What you are asked to do ▸ Look through the records and copy each line that has "score" in it.

Saved data entries ▸
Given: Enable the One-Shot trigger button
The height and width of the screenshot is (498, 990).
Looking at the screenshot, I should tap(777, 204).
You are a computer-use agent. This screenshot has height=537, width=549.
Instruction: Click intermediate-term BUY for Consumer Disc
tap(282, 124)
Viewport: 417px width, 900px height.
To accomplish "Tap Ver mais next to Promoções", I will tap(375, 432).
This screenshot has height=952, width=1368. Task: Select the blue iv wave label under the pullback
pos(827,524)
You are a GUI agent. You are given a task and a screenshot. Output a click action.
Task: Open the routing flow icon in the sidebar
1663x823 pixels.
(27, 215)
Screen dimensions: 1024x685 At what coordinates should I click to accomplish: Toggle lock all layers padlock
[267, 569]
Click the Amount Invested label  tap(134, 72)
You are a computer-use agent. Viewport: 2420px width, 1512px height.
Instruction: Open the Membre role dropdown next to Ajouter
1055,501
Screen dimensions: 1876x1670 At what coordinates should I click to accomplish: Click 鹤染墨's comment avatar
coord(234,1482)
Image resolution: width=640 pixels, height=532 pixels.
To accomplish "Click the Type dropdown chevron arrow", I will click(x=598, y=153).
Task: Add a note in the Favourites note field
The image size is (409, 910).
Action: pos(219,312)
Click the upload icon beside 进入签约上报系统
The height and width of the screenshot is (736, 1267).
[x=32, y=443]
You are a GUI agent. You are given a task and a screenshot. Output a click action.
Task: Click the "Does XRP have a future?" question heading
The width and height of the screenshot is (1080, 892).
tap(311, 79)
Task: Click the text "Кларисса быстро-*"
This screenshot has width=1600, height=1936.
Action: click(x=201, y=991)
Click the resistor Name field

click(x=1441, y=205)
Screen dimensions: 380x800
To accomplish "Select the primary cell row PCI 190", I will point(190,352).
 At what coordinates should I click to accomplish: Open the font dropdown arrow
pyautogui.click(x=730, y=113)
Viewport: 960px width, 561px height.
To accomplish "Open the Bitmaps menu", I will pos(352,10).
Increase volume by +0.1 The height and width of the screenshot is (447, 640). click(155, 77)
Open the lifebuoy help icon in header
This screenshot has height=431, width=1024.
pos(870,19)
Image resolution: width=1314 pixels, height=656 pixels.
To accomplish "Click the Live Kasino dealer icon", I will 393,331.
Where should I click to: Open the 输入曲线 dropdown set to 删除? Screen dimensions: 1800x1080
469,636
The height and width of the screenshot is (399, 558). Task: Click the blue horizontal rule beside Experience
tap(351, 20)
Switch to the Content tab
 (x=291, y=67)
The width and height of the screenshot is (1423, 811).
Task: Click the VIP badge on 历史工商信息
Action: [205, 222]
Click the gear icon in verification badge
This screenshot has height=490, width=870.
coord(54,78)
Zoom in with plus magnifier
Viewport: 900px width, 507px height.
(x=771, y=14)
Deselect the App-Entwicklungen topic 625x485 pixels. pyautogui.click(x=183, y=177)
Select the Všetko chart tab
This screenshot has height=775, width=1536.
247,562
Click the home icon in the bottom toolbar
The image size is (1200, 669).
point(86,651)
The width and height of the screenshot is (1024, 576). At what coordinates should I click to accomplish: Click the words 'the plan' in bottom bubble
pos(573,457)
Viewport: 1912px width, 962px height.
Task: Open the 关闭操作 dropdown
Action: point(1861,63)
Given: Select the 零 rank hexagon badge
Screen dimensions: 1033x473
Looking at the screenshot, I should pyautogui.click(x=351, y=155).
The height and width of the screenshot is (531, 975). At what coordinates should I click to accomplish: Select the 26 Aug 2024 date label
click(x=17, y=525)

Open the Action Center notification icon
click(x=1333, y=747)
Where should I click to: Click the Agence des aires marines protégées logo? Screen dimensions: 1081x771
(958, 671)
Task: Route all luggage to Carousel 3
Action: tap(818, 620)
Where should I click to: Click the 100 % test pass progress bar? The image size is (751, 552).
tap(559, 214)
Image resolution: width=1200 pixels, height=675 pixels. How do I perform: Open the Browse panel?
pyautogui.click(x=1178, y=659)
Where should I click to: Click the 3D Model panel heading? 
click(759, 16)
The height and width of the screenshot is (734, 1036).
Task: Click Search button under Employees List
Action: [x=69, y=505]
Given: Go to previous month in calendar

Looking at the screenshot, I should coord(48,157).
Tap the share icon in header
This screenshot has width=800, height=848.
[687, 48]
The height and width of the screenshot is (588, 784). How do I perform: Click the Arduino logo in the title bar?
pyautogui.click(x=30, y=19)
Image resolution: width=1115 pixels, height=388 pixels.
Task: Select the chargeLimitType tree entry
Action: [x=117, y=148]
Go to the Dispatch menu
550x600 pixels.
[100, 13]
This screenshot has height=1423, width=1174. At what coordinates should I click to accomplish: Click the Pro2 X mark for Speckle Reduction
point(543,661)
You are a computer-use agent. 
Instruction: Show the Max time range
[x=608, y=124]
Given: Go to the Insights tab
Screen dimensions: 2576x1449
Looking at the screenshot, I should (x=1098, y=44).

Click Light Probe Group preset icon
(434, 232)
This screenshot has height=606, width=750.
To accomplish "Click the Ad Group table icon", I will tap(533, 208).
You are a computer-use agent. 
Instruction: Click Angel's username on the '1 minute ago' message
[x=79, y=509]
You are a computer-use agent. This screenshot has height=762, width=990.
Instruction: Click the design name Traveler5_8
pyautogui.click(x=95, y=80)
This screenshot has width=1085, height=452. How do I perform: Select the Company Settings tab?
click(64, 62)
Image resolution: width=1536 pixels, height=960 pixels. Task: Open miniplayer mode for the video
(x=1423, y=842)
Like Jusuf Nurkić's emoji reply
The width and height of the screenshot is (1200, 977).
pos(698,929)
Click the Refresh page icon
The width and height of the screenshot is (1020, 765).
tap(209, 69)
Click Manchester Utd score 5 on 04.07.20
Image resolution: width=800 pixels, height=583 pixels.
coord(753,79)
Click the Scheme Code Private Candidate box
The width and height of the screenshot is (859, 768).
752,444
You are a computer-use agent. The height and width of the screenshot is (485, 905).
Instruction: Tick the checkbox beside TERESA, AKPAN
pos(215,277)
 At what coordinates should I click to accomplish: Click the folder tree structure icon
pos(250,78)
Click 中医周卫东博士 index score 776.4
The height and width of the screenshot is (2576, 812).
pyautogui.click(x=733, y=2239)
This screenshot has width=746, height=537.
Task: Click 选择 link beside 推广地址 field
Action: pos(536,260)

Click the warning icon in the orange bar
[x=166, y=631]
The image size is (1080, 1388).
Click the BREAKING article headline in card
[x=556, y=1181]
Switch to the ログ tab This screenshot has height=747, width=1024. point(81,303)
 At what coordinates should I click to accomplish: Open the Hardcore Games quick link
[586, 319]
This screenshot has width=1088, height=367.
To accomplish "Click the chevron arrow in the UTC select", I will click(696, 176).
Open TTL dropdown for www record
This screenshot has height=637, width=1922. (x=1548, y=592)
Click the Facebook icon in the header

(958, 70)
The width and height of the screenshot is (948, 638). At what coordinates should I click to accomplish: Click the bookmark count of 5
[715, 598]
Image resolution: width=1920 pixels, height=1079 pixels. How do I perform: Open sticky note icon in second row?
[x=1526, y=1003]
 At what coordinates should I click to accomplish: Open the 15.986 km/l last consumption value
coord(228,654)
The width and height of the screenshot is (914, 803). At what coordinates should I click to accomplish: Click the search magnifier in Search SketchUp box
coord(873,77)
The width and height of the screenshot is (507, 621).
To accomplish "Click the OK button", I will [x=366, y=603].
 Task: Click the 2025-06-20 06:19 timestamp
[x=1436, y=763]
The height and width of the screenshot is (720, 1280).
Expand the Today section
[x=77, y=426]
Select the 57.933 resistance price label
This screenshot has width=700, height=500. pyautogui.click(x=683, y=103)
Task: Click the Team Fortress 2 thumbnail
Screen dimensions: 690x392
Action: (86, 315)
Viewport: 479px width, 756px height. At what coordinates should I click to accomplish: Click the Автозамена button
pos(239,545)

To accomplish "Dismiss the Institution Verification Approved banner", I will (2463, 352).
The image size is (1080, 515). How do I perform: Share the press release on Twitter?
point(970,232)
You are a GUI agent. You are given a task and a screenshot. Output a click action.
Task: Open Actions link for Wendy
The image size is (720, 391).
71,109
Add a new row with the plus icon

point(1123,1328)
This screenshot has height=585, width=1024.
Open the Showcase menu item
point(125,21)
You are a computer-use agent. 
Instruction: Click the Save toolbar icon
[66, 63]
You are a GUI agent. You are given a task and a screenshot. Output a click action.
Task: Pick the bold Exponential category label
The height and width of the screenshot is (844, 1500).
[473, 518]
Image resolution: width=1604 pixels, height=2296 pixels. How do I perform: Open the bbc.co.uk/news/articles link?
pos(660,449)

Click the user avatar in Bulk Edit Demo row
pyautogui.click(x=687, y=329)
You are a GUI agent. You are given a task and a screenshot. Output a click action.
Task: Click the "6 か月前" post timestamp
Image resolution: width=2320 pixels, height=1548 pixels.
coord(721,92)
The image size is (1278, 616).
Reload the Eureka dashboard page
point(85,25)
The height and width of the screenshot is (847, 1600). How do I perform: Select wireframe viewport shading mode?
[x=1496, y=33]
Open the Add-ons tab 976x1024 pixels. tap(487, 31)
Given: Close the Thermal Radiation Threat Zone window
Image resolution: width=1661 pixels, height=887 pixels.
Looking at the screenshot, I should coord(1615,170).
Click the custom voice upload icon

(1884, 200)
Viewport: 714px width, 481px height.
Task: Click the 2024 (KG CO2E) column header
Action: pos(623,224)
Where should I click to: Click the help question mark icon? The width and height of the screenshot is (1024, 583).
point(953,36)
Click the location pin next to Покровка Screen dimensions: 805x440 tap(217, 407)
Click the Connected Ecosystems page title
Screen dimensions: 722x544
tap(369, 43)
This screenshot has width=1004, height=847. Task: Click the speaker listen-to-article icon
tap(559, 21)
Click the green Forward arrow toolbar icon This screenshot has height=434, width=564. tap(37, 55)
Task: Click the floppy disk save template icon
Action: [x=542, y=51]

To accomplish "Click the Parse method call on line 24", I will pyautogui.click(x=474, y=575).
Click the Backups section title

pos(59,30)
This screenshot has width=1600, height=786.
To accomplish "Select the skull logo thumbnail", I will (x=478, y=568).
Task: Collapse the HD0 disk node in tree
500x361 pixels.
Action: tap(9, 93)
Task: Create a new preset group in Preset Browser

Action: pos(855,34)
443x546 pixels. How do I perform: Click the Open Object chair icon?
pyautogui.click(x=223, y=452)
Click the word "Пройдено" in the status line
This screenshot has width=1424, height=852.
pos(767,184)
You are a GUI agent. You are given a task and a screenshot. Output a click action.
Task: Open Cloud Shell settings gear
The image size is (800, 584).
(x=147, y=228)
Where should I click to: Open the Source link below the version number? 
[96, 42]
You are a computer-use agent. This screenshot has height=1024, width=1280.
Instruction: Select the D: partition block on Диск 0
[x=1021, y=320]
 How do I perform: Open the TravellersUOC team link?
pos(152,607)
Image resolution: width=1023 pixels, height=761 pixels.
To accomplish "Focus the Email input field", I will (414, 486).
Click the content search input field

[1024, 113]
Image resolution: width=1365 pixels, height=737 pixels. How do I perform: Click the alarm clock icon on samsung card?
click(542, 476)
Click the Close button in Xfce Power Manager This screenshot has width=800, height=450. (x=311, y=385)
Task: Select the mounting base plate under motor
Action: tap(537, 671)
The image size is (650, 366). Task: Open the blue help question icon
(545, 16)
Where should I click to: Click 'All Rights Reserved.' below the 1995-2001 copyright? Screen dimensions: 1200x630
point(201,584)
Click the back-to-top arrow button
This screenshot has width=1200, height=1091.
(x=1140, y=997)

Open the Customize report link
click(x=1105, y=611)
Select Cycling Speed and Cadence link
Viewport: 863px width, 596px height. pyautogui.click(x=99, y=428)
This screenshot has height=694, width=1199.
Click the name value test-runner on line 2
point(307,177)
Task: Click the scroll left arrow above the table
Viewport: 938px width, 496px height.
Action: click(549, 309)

Solution for this task ▸
Click Manchester Utd score 5 on 04.07.20
Click 中医周卫东博士 index score 776.4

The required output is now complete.